=== TEXT ZUR PRÜFUNG ===
========

Der Fokus liegt aus meiner Sicht auch hier auf der Verhältnismässigkeit der Mittel. Demzufolge soll das Ausmass der eingesetzten Massnahmen in einem ausgewogenen Verhältnis zu dem Risiko für die Umgebung (Mit-Patienten, Personal, Besucher) stehen.
Welche Regeln gelten für die Händehygiene im Spital?
Die richtige Händehygiene ist eine der wichtigsten und zugleich einfachsten Massnahmen, um Krankheitsübertragungen zu verhindern. Die Weltgesundheitsorganisation (WHO) vertritt sogar die Ansicht, dass durch konsequente Händedesinfektion bis zu 40 % der nosokomialen Infektionen verhindert werden könnten.
Um unseren Mitarbeitenden eine praxisbezogene Umsetzung zu erleichtern, arbeiten wir mit dem WHO-Modell «Die 5 Indikationen der Händedesinfektion». In diesem Modell wird die Vielzahl der Einzelindikationen der Händedesinfektion in fünf Indikationsgruppen zusammengefasst.

========

=== AUFTRAG 1 ===
Übernimm aus dem Text zur Händehygiene wörtlich den Abschnitt von „Der Fokus liegt“ bis einschließlich „fünf Indikationsgruppen zusammengefasst.“.
=== AUFTRAG 2 ===
Welchen Anteil der nosokomialen Infektionen könnte konsequente Händedesinfektion nach Ansicht der WHO laut dem Text zur Händehygiene verhindern?

[Gespeicherte Einträge]
========

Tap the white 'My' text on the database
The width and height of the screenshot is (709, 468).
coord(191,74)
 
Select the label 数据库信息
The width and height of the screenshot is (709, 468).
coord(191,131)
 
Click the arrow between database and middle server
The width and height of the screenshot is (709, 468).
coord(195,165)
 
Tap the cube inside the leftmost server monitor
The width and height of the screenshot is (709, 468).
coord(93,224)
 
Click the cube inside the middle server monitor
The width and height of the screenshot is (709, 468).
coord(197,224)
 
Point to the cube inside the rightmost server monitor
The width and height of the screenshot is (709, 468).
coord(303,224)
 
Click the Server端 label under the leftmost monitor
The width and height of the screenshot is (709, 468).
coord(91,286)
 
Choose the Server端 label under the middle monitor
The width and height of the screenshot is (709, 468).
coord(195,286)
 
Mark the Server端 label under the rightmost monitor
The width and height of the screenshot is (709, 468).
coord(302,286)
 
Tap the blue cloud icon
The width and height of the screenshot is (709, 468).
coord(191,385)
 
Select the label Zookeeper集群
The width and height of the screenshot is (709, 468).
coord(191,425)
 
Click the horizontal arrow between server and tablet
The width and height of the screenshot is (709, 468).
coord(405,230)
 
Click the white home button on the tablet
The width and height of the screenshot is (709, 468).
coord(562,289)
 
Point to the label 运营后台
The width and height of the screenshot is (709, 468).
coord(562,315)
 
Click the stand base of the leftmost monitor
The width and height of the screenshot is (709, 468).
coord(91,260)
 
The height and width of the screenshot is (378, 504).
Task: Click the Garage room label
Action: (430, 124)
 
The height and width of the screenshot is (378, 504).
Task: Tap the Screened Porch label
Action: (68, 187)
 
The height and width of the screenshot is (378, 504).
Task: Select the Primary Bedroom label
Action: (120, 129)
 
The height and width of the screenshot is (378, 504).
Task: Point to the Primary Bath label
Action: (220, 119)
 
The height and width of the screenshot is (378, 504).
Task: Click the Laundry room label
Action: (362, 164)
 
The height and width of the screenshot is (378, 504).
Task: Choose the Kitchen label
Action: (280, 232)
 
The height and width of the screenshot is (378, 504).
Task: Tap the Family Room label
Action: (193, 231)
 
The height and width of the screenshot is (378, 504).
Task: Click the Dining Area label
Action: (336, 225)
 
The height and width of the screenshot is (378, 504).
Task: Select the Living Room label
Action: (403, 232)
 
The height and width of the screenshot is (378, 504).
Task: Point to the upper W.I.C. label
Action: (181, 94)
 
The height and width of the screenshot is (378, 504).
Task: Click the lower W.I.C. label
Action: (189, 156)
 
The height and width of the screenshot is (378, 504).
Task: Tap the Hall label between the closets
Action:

========

=== AUSGABE 1 ===
Der Fokus liegt aus meiner Sicht auch hier auf der Verhältnismässigkeit der Mittel. Demzufolge soll das Ausmass der eingesetzten Massnahmen in einem ausgewogenen Verhältnis zu dem Risiko für die Umgebung (Mit-Patienten, Personal, Besucher) stehen.
Welche Regeln gelten für die Händehygiene im Spital?
Die richtige Händehygiene ist eine der wichtigsten und zugleich einfachsten Massnahmen, um Krankheitsübertragungen zu verhindern. Die Weltgesundheitsorganisation (WHO) vertritt sogar die Ansicht, dass durch konsequente Händedesinfektion bis zu 40 % der nosokomialen Infektionen verhindert werden könnten.
Um unseren Mitarbeitenden eine praxisbezogene Umsetzung zu erleichtern, arbeiten wir mit dem WHO-Modell «Die 5 Indikationen der Händedesinfektion». In diesem Modell wird die Vielzahl der Einzelindikationen der Händedesinfektion in fünf Indikationsgruppen zusammengefasst.

=== AUSGABE 2 ===
Bis zu 40 % der nosokomialen Infektionen.